Parodontitis-Patienten erkranken häufiger schwer an COVID-19
Wer an Parodontitis leidet und sich mit SARS-CoV-2 infiziert, hat ein deutlich höheres Risiko für einen schweren Erkrankungsverlauf. Das konnten die Daten einer aktuellen, in Katar durchgeführten Studie zeigen. Den Ergebnissen der Forschungsarbeit zufolge wurden COVID-19-Patienten mit Parodontitis häufiger auf intensivmedizinischen Stationen behandelt, benötigten öfter unterstützende Beatmung und starben in deutlich mehr Fällen als parodontal gesunde COVID-19-Patienten. Warum das so ist und was sich daraus für den Schutz von Parodontitis-Patienten ableiten lässt, konnten die Wissenschaftler ebenfalls eruieren.
Im Zuge der aktuellen SARS-CoV-2-Pandemie hat sich gezeigt, dass diverse Vorerkrankungen bei COVID-19-Patienten das Risiko für einen schweren Verlauf erhöhen können. Einer dieser Risikofaktoren ist die Parodontitis. Zu diesem Schluss kam eine aktuelle Studie, die ein internationales Forscherteam zwischen Februar und Juli 2020 als Fall-Kontroll-Studie mit 568 Patienten in Katar durchführte. Als Grundlage für ihre Forschungsarbeit nutzten die Wissenschaftler die nationalen elektronischen Patientenakten. Mit deren Hilfe konnten sie auf medizinische und zahnmedizinische Daten zugreifen.
Patienten mit Parodontitis sterben neunmal häufiger an COVID-19
Bei 40 der in die Studie eingeschlossenen Probanden kam es infolge der COVID-19-Infektion zu Komplikationen wie unterstützter Beatmung, Aufnahme auf eine Intensivstation oder Tod. Nachdem die Studienautoren Faktoren wie Alter, Geschlecht, Nikotinkonsum und Body-Mass-Index berücksichtigt hatten, werteten sie die Daten weiter aus. Das Ergebnis: COVID-19-Patienten mit Parodontitis wurden 3,5-mal häufiger intensivmedizinisch versorgt als solche ohne Zahnfleischentzündungen. Auch bei der Beatmung benötigten sie 4,5-mal öfter Unterstützung durch Geräte als parodontal gesunde COVID-19-Patienten. Zudem lag das Risiko für einen tödlichen Ausgang der SARS-CoV-2-Infektion bei Parodontitis-Patienten fast neunmal höher. Außerdem wiesen die COVID-19-Patienten mit Parodontalerkrankungen einen höheren Spiegel von Biomarkern auf, die mit Entzündungen in Verbindung stehen.

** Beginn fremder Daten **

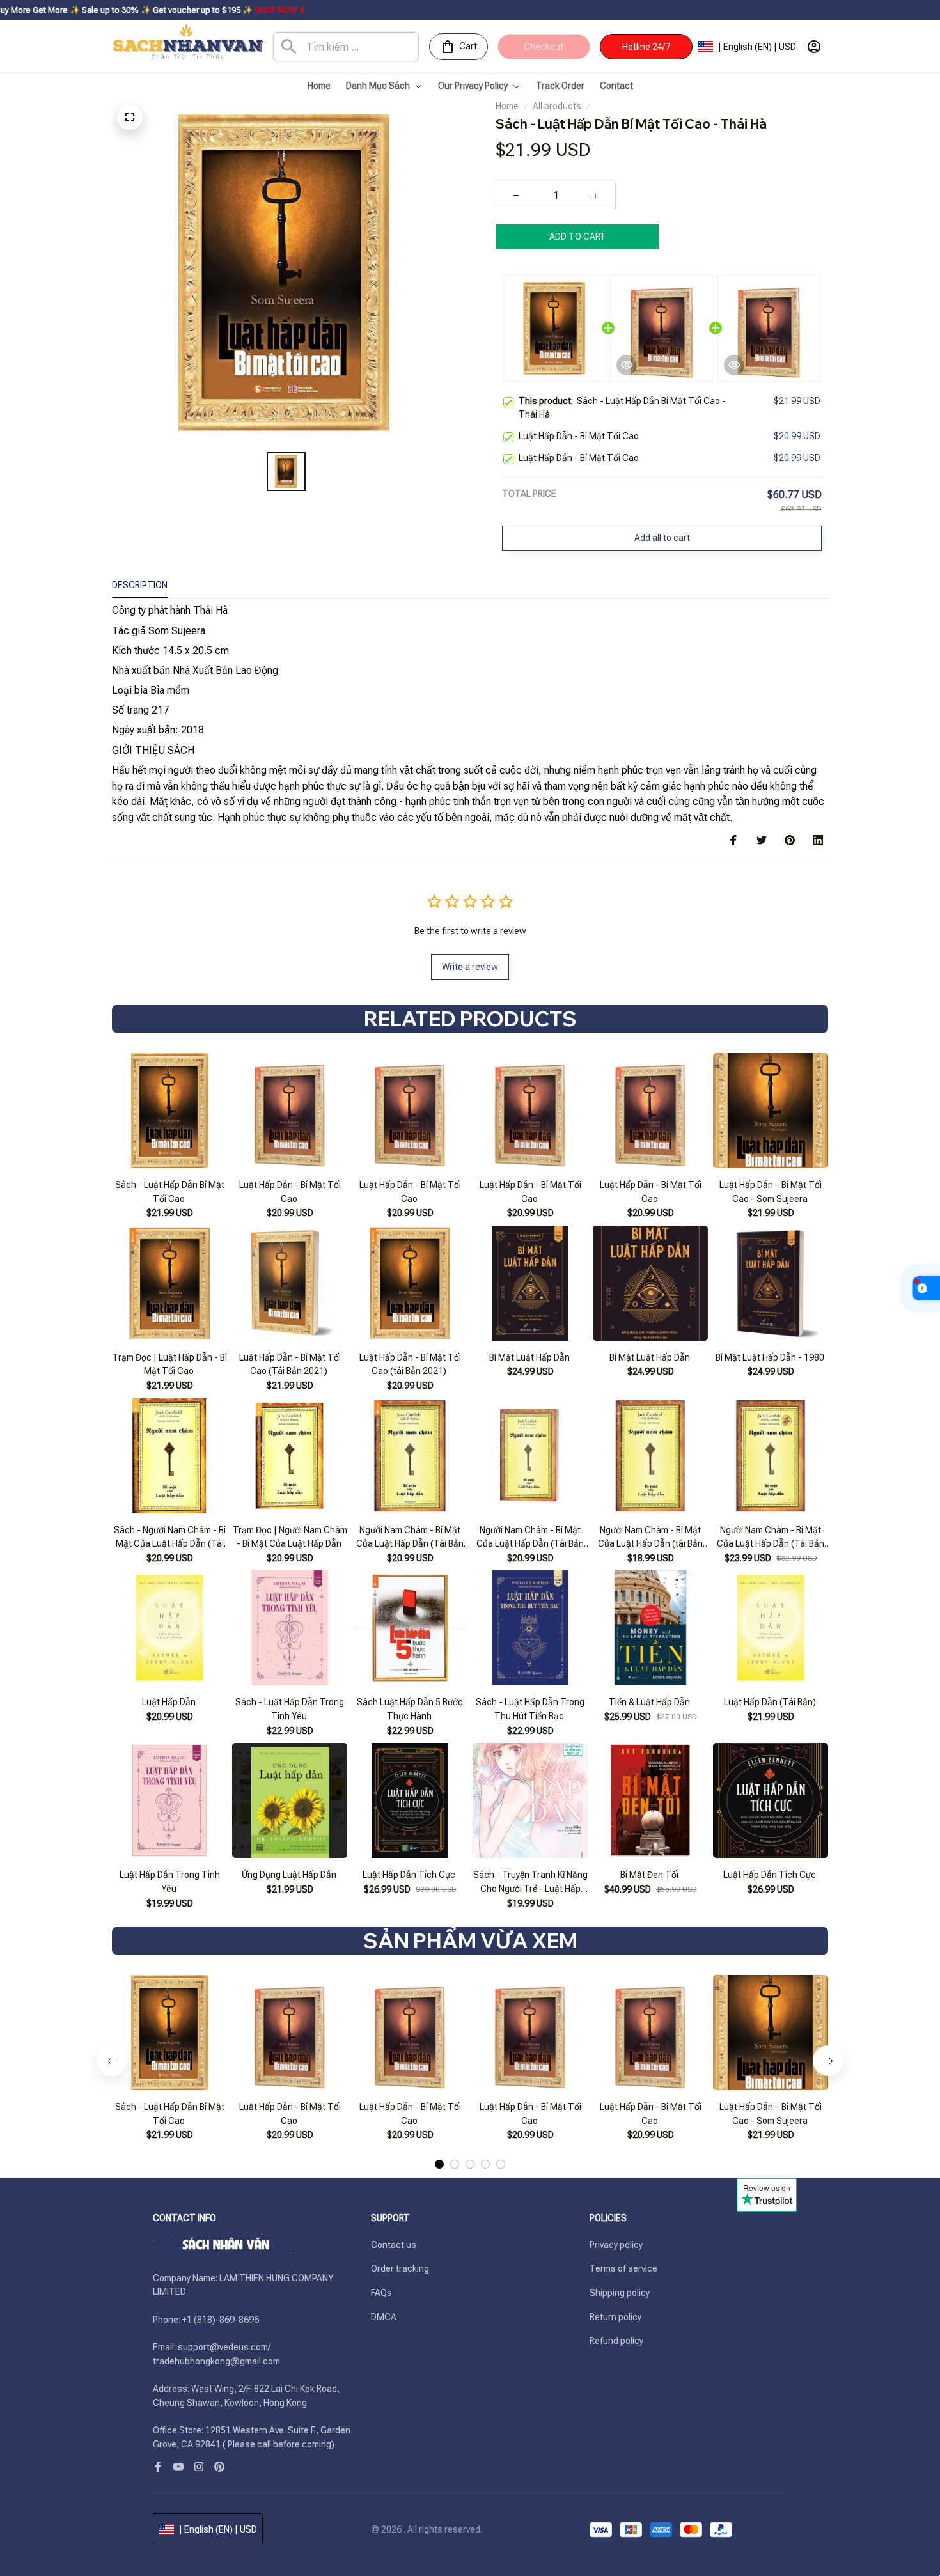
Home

„Damit unterstreicht diese Studie die Bedeutung der parodontalen Gesundheit hinsichtlich der Prävention und möglicherweise sogar des Managements von COVID-19-Komplikationen“, ordnet die Deutsche Gesellschaft für Parodontologie (DG Paro) den Stellenwert der Studie ein.

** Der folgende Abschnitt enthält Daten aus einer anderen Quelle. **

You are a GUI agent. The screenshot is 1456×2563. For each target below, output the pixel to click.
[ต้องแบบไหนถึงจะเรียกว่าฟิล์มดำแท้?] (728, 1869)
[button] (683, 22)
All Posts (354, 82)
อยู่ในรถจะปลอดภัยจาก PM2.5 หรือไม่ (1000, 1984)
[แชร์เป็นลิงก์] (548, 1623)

Keime aus der Mundhöhle tragen zu Verschlechterung bei
Auch auf die Frage, warum ausgerechnet Parodontitis-Patienten so vulnerabel für schwere COVID-19-Verläufe sind, deuten sich erste Antworten an. So beobachtete Mariano Sanz, einer der Studienautoren, dass COVID-19-Patienten mit Parodontitis orale Bakterien einatmeten. Auf diese Weise infizierten die Keime aus der Mundhöhle die Lunge der COVID-19-Patienten – insbesondere bei solchen Patienten, die im Rahmen ihrer COVID-Behandlung an ein Beatmungsgerät angeschlossen waren. Dies könne zu einer Verschlechterung beitragen und das Mortalitätsrisiko für COVID-19-Patienten erhöhen, so Sanz. Der Wissenschaftler empfiehlt Krankenhauspersonal daher, COVID-19-Patienten mit Parodontitis frühzeitig zu identifizieren und mit oralen Antiseptika zu behandeln. So lasse sich eine Übertragung von Bakterien vermindern.
Auch DG PARO-Präsidentin Prof. Bettina Dannewitz betrachtet die Feststellung und Aufrechterhaltung der parodontalen Gesundheit als wichtigen Bestandteil der Versorgung von COVID-19-Patienten. „Mundpflege sollte Teil der Gesundheitsempfehlungen sein, um das Risiko für schwere COVID-19-Ergebnisse zu verringern“, so Dannewitz. Sie empfiehlt regelmäßige zahnärztliche Kontrollen auch und besonders während der Pandemie, um Patienten vor vermeidbaren Risikofaktoren für einen schweren COVID-Verlauf zu schützen.
Für detailliertere Informationen gibt es die Originalstudie hier noch einmal im Volltext.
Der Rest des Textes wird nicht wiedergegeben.